Math Problem (Level 3) : Three blue cards and five red cards (HHH4)

There are eight color cards with number, three blue cards blue1, blue1, blue1 and red cards red1, red1, red2, red2, red3. 

I arrange them in a line.

Answer the following questions about the way of arrangement that there are just four places where the card of different color adjoins each other like red2-blue1-blue2-red1-red1-red3-blue1-red2 for example.

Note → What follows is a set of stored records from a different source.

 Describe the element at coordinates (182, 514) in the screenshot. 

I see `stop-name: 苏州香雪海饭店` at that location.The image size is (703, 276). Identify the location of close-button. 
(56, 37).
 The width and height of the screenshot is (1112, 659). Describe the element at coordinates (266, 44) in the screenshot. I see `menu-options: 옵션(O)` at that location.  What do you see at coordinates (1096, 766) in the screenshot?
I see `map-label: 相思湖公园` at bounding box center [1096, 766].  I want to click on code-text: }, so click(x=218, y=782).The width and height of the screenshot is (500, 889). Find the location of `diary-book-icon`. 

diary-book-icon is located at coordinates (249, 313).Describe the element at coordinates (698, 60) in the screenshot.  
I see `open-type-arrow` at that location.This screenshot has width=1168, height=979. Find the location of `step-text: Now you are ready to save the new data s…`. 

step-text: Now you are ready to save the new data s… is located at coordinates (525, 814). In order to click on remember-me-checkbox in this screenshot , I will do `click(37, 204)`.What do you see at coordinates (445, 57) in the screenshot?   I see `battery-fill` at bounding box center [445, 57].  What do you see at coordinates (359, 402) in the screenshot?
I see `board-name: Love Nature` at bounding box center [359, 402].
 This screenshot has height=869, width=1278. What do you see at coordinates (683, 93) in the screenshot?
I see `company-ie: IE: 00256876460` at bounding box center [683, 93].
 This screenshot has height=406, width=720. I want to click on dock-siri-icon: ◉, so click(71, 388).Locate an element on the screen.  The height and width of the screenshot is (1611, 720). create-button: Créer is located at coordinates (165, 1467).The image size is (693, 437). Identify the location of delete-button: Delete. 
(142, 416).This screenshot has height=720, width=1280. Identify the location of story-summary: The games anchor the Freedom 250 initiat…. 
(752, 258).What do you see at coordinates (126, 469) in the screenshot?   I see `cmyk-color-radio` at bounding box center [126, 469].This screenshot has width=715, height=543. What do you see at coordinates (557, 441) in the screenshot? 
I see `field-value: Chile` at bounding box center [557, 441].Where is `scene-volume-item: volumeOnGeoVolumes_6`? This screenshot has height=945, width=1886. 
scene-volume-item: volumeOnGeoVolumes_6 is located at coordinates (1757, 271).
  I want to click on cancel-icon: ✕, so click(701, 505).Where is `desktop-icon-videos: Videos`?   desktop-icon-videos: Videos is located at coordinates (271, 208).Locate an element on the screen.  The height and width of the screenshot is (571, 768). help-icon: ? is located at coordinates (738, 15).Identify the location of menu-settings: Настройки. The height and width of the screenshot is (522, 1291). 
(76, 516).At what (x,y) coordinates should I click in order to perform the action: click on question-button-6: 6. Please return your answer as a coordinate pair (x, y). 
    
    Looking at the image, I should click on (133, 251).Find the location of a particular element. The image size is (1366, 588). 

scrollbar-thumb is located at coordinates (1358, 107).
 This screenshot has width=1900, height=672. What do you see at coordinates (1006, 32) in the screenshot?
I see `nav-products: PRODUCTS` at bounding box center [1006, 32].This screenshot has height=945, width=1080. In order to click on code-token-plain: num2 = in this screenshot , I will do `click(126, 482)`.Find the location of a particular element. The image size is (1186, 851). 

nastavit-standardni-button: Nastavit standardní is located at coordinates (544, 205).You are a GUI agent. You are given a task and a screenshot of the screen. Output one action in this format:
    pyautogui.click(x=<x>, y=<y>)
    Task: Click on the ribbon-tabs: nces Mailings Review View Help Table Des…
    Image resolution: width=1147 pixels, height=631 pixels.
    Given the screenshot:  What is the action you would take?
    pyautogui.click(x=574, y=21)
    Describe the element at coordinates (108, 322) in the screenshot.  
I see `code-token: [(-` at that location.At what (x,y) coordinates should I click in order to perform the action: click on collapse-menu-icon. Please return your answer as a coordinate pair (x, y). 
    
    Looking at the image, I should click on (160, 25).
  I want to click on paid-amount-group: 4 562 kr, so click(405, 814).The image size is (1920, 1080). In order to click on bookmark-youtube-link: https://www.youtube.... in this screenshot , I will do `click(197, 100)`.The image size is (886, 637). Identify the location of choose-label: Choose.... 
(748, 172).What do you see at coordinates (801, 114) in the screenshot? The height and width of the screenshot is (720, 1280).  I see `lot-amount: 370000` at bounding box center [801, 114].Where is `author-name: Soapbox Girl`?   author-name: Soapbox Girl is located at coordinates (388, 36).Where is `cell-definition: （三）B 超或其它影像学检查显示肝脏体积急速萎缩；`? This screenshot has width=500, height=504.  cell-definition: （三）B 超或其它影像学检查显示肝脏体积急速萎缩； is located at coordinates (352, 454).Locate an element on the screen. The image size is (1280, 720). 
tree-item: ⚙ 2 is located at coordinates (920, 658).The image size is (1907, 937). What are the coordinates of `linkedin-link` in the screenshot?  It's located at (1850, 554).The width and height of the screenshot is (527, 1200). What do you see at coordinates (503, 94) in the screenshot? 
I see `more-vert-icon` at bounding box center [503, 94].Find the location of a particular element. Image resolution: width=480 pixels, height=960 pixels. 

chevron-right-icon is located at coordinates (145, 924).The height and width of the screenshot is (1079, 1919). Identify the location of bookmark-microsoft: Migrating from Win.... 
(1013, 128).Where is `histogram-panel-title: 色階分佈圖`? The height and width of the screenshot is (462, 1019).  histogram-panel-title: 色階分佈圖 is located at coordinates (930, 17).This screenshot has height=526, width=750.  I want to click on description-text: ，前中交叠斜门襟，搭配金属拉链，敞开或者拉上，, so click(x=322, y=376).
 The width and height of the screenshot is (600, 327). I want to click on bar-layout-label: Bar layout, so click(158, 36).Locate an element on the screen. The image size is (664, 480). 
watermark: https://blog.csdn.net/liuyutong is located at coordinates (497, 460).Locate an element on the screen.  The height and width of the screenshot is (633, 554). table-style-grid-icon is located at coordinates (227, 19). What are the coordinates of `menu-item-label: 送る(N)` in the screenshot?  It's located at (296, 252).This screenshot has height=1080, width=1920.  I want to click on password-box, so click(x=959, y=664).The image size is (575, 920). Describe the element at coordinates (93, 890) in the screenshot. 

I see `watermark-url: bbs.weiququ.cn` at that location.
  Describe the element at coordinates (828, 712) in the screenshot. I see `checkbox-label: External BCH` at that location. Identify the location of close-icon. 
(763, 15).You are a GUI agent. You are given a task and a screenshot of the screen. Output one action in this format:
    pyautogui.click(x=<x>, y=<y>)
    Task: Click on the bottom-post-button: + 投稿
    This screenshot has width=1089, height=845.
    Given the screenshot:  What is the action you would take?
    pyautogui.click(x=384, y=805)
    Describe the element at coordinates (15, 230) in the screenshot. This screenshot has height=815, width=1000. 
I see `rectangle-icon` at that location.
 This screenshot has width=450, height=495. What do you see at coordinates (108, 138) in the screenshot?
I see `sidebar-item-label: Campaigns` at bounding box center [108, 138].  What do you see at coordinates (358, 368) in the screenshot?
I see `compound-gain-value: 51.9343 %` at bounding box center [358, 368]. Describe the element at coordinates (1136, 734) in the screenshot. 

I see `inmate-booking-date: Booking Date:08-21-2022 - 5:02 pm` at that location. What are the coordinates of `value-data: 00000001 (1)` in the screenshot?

(1) When distinguishing the color of a card and not distinguishing a number, how many ways of arrangement is there?

(2) When distinguishing both the color of a card and a number, how many ways of arrangement is there?



Answer
(1) 16 ways
(2) 480 ways

Solution
(1) It is considered that putting five red cards in order as shown in a figure and arranging blue cards in A~F.

Case 1 : A set of two blue and one blue are put in order like the example of problem sentence.

If a set of blue or one blue are put in A or F, there are only three places where the card of different color adjoins each other. 

Thus, in this case, both ends of the arrangement should be reds. 

Then ways of arranging the one blue and a set of two blue in the B ~ E are 4 × 3 = 12 ways.

Case 2 : Three blue cards are put in separately in A ~ F.

As for the way of arranging which suits the conditions in question, the both ends must be blue. 

Since the remaining one blue card should be in either of B ~ E, it is four ways. 

Therefore there are 12 + 4 = 16 ways in total. 

(2) Since blue cards are all blue1, it examines how many ways of arrangement of red cards which are put in order by distinguishing a red number. 

There are five ways for red3 to be put on one of five places. 

And there are (4 × 3) / (2 × 1) = six ways for two cards of red1 to be put on two of four remaining places. 

Thus, 5 × 6 = 30 ways. 

Since there is 30 ways of arranging red cards in each 16 ways as determined in (1), total ways of arrangement to be obtained as 16 × 30 = 480 ways.